[[ DATA SUPPLIED open ]]

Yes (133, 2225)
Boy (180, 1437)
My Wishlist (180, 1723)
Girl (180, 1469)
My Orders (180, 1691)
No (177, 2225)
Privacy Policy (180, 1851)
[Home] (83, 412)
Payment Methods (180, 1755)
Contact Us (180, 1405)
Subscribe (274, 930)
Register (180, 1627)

[[ DATA SUPPLIED closed ]]
[[ DATA SUPPLIED open ]]

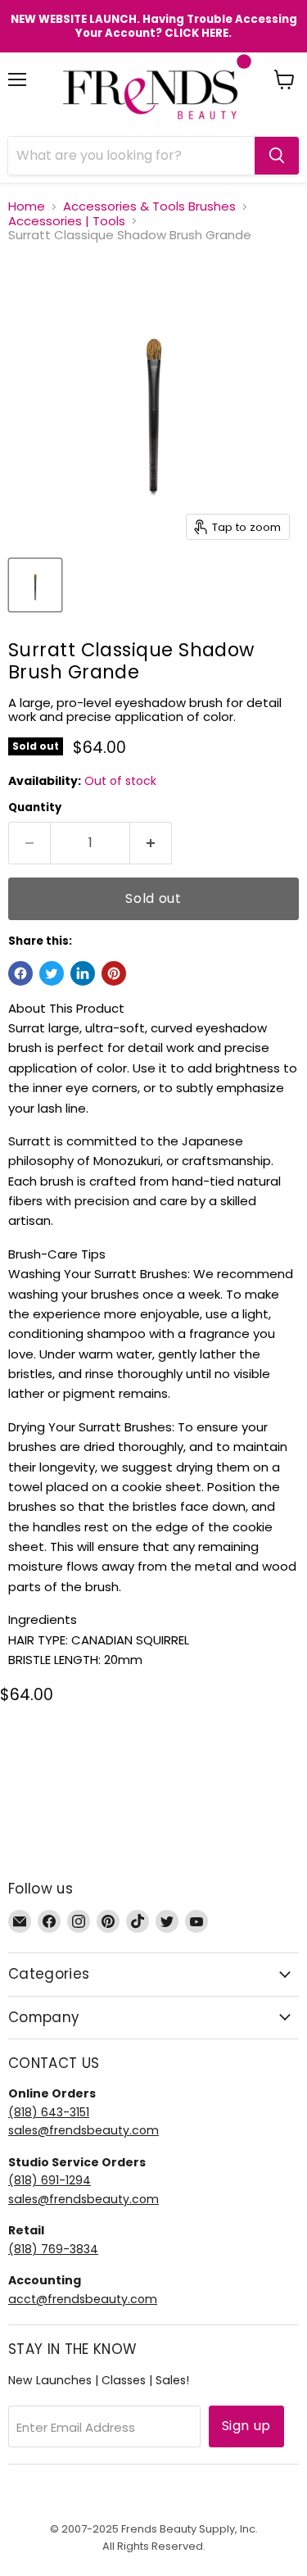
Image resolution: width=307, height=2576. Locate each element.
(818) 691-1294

[[ DATA SUPPLIED closed ]]

■ **ASSIGNMENT**
Reproduce exactly the lines of the records above from the one with "Boy (180, 1437)" to the one with "Register (180, 1627)", both included, and leave out everything else.

■ **RESULT OF THIS EXERCISE**
Boy (180, 1437)
My Wishlist (180, 1723)
Girl (180, 1469)
My Orders (180, 1691)
No (177, 2225)
Privacy Policy (180, 1851)
[Home] (83, 412)
Payment Methods (180, 1755)
Contact Us (180, 1405)
Subscribe (274, 930)
Register (180, 1627)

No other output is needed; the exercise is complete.